Soon after Kamerlingh Onnes discovered superconductivity, scientists began dreaming up practical applications for this strange new phenomenon. Powerful new superconducting magnets could be made much smaller than a resistive magnet,because the windings could carry large currents with no energy loss. Generators wound with superconductors could generate the same amount of electricity with smaller equipment and less energy. Once the electricity was generated it could be distributed through superconducting wires. Energy could be stored in superconducting coils for long periods of time without significant loss.
in transport tech:
Magnetic-levitation is an application where superconductors perform extremely well. Transport vehicles such as trains can be made to “float” on strong superconducting magnets, virtually eliminating friction between the train and its tracks. Not only would conventional electromagnets waste much of the electrical energy as heat, they would have to be physically much larger than superconducting magnets. A landmark for the commercial use of MAGLEV technology occurred in 1990 when it gained the status of a nationally-funded project in Japan.
Although the technology has now been proven, the wider use of MAGLEV vehicles has been constrained by political and environmental concerns (strong magnetic fields can create a bio-hazard). The world’s first MAGLEV train to be adopted into commercial service, a shuttle in Birmingham, England, shut down in 1997 after operating for 11 years. A Sino-German maglev is currently operating over a 30-km course at Pudong International Airport in Shanghai, China.
in medical science:
An area where superconductors can perform a life-saving function is in the field of biomagnetism. Doctors need a non-invasive means of determining what’s going on inside the human body. By impinging a strong superconductor-derived magnetic field into the body, hydrogen atoms that exist in the body’s water and fat molecules are forced to accept energy from the magnetic field. They then release this energy at a frequency that can be detected and displayed graphically by a computer. Magnetic Resonance Imaging (MRI) was actually discovered in the mid 1940’s. But, the first MRI exam on a human being was not performed until July 3, 1977. And, it took almost five hours to produce one image! Today’s faster computers process the data in much less time.

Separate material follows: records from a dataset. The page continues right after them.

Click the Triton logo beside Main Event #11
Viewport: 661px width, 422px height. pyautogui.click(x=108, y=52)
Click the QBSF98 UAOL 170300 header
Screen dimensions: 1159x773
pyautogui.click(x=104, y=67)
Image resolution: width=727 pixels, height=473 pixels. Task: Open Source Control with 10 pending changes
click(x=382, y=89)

The Korean Superconductivity Group within CRISS has carried biomagnetic technology a step further with the development of a double-relaxation oscillation SQUID (Superconducting QUantum Interference Device) for use in Magnetoencephalography. SQUID’s are capable of sensing a change in a magnetic field over a billion times weaker than the force that moves the needle on a compass With this technology, the body can be probed to certain depths without the need for the strong magnetic fields associated with MRI’s.
in Power Applications(High Tc):
Power applications of high temperature superconductors would have the major advantage of being able to operate at liquid nitrogen temperature. The biggest barrier to their application has been the difficulty of fabricating the materials into wires and coils. Current development focuses on BSCCO and YBCO materials.

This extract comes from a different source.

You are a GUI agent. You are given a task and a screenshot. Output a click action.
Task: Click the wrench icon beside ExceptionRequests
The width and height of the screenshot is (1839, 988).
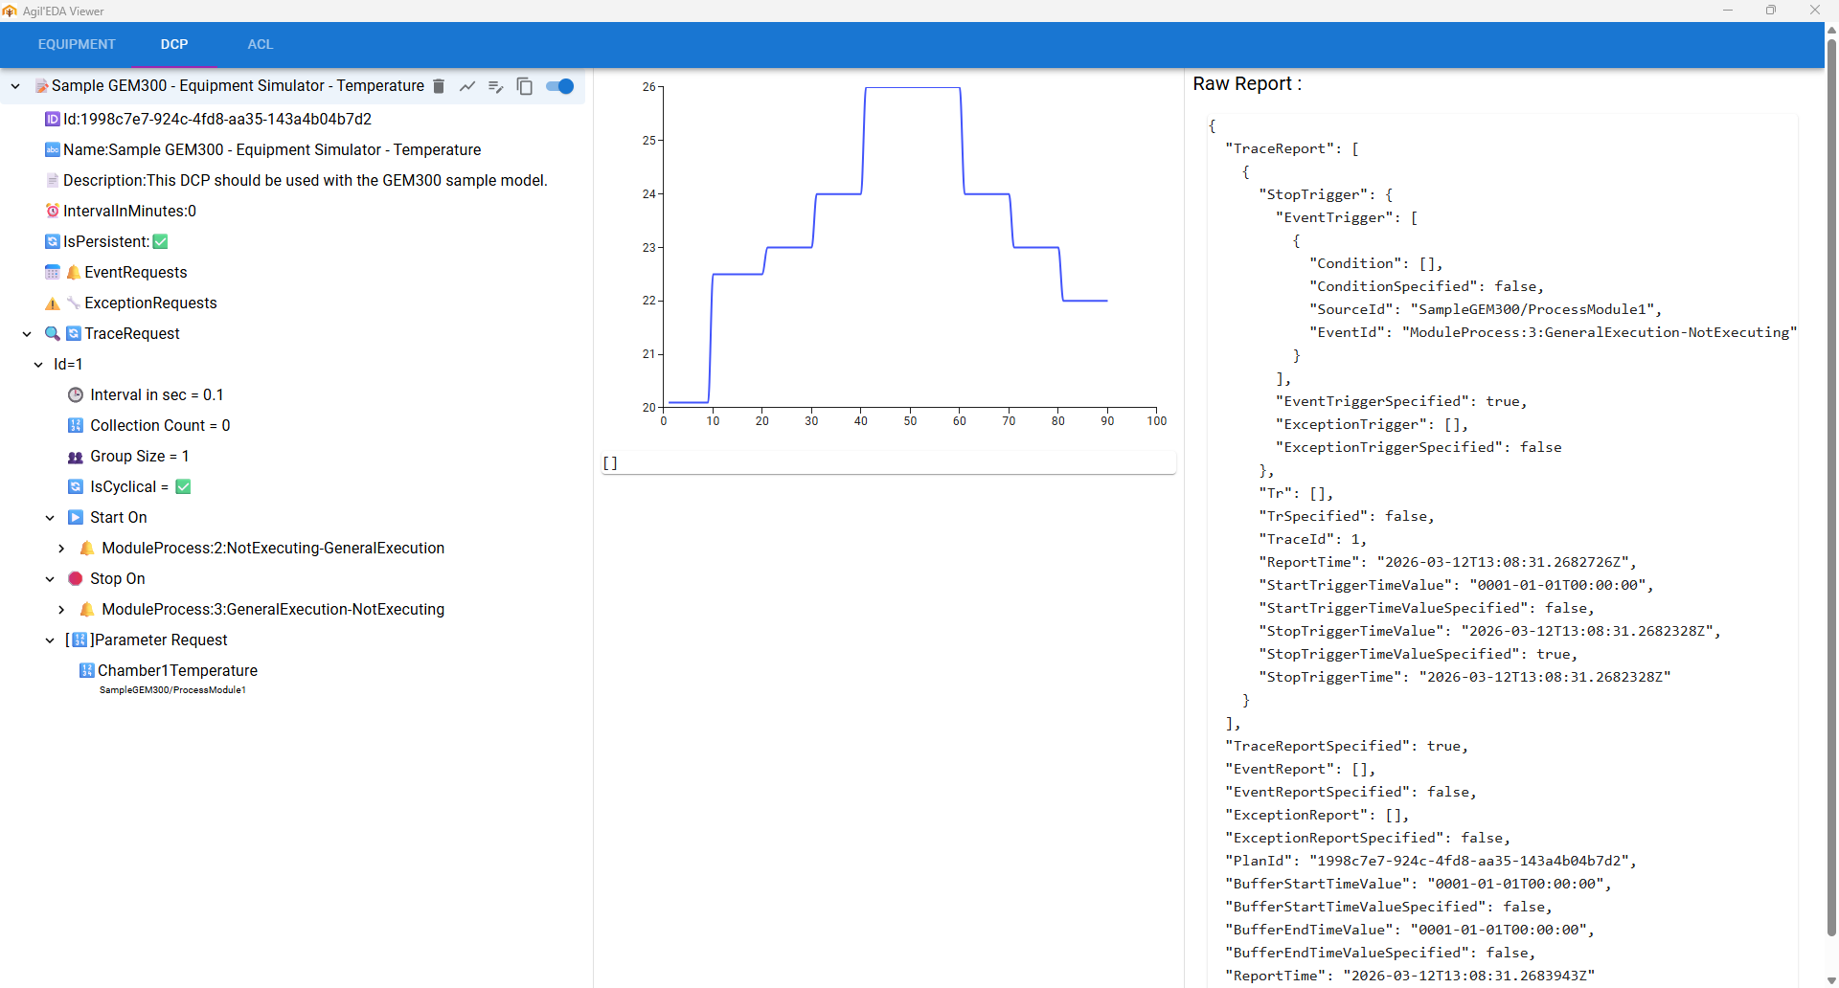(x=74, y=303)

in energy efficient devices:
The US Department of Energy are actively encourages the use of superconductors as energy efficient devices.
At the moment, the problem lies with the critical temperature – unless a material is found that can superconduct above 300K, some sort of cooling system needs to be employed, which would be expensive, although companies are developing prototypes – in December 1998, Pirelli Wire built a test 150ft cable that transmitted electricity using high temperature superconducting materials.
in particle accelerators:
Particle Colliders like CERN‘s Large Hadron Collider (LHC) are like very large running tracks that are used to accelerate particles (i.e. eletrons, positrons, hadrons and more) to speeds approaching the speed of light before they are collided with one another or other atoms, usually to split them (this was how many sub-nuclear particles such as taus and neutrinos were discovered).
They do this by cycling the particle using magnetic fields, continually increasing the speed of the particle.
The first project to use superconducting magnets was the proton-antiproton collider at Fermilab.
in fast electronic switches:
Type II superconductors can be used to as very fast electronic switches (as they have no moving parts), due to the way in which a magnetic field can penetrate into the superconductor – this has allowed Japanese researchers to build a 4-bit computer microchip (compared to today’s 32-bit and 64-bit processors) operating at about 500 times the speed of current processors, where heat output is currently a major problem with typical speeds approaching the 1GHz mark.
An article in Superconductor Week focuses upon the efforts of NASA, DARPA and others to build a ‘petaflop’ (a thousand-trillion floating point operations per second – compared to today’s ‘teraflop’ (1 trillion Flops per sec) computers) computer using superconductor technology.